Os sakurabiat, cuja língua Ana estuda desde a metade da década de 1990, são um grupo muito reduzido, de menos de 100 pessoas. “Naquela época havia cerca de 25 falantes da língua tradicional do grupo”, lembra. “Hoje tem no máximo 13, porque há mais de três décadas não ocorre a transmissão para as novas gerações e houve várias mortes (naturais e em decorrência de assassinatos) de idosos e outros falantes adultos.”
Segundo Ana, nos dois grupos, nos últimos anos têm ocorrido ações lideradas pelos próprios indígenas, na tentativa de recuperar, reaprender e aprender algo da língua tradicional. “Essas experiências estão se concentram especialmente no contexto do ensino escolar, e combinam os resgates cultural e linguístico”, explica. “O resultado dessas iniciativas pode chegar à revitalização dessas línguas? De alguma forma sim. O que exatamente será aprendido é difícil de prever.”
Nem sempre a extinção de uma língua está ligada ao desaparecimento dos seus falantes, no entanto. Há outros motivos, como discriminação de um povo por causa de seu idioma, que então o deixa de falar. Ou uma razão mais drástica, como a proibição pura simples do seu uso. “Também pode ocorrer de uma outra língua oferecer melhores oportunidades sociais e econômicas”, diz Voort.

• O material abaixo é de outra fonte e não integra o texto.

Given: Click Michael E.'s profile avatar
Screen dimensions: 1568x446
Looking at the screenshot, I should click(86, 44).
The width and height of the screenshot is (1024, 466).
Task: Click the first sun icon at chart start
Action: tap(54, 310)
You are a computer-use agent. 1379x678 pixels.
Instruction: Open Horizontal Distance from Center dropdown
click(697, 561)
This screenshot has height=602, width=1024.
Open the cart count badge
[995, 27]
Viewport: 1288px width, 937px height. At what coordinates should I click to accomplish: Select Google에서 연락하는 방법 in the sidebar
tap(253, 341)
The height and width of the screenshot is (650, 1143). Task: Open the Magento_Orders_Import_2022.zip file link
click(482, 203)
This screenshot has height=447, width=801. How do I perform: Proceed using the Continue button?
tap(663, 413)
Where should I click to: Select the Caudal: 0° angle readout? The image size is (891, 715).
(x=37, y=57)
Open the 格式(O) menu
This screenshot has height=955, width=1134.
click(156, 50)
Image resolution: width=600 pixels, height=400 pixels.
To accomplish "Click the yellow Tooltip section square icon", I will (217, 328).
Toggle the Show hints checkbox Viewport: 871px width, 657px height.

Por esses ou outros motivos, há países no mundo que perderam todas as suas línguas nativas, como é o caso do Uruguai. Casos mais raros ainda são os dos idiomas extintos, que foram revitalizados. O ivrit (ou hebraico), de Israel, é um bom exemplo. Com a destruição de Jerusalém pelos babilônios em 587 a.C., o hebraico clássico foi substituído no uso diário pelo aramaico. Ele só renasceu como língua falada durante o final do século 19 e começo do século 20 como o hebraico moderno,
Seja como for, não é um trabalho fácil preservar línguas. O também linguista no MPEG, Denny Moore, que coordena o projeto de criar uma enciclopédia digital das línguas dos gaviões e dos suruís, tem uma lista deles. “No caso desses dois povos, a fraca qualidade técnica das ortografias dificultou a transcrição das gravações”, diz. “Textos escritos adequadamente ajudam na manutenção da língua. A maior prioridade dos gaviões e dos suruís em relação à língua é corrigir e padronizar a escrita.”
Entre os problemas que os pesquisadores enfrentam, há ainda o tempo necessário para treinar e orientar o trabalho indígena de documentação e para processar, catalogar e depositar permanentemente as gravações e traduções e devolvê-las às comunidades, para alcançar os jovens e fazer com que se interessem pela cultura e língua tradicionais. “Não se pode esquecer da oposição missionária à religião indígena, que era vista como obra do diabo”, acrescenta Moore. “Muita cultura verbal é ligada à pajelança e às festas tradicionais. Quando elas são proibidas, a língua fica enfraquecida.”